# [Exercise inputs]
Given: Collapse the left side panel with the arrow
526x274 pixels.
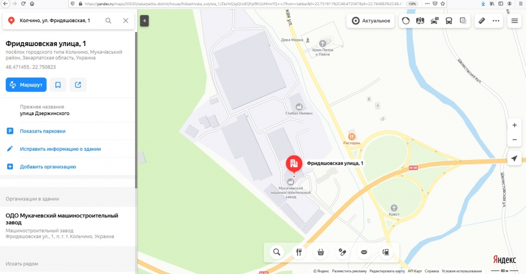Looking at the screenshot, I should [x=144, y=21].
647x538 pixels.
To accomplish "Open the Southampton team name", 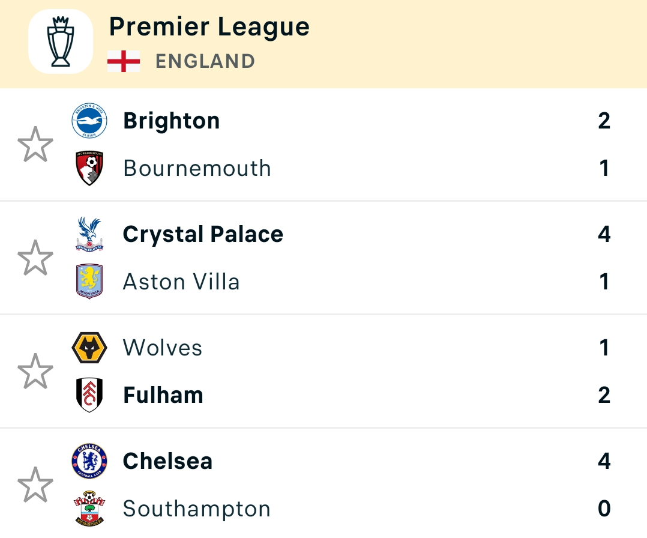I will click(x=197, y=509).
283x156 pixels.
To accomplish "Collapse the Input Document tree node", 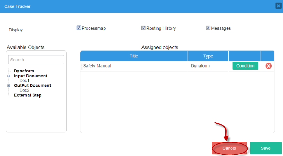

# [How to complete this task]
Pictures are not part of the copy. Output only the lines from the one with "283x156 pixels." through the final line of the records, exactly as given.

# [Response to this task]
283x156 pixels.
To accomplish "Collapse the Input Document tree node", 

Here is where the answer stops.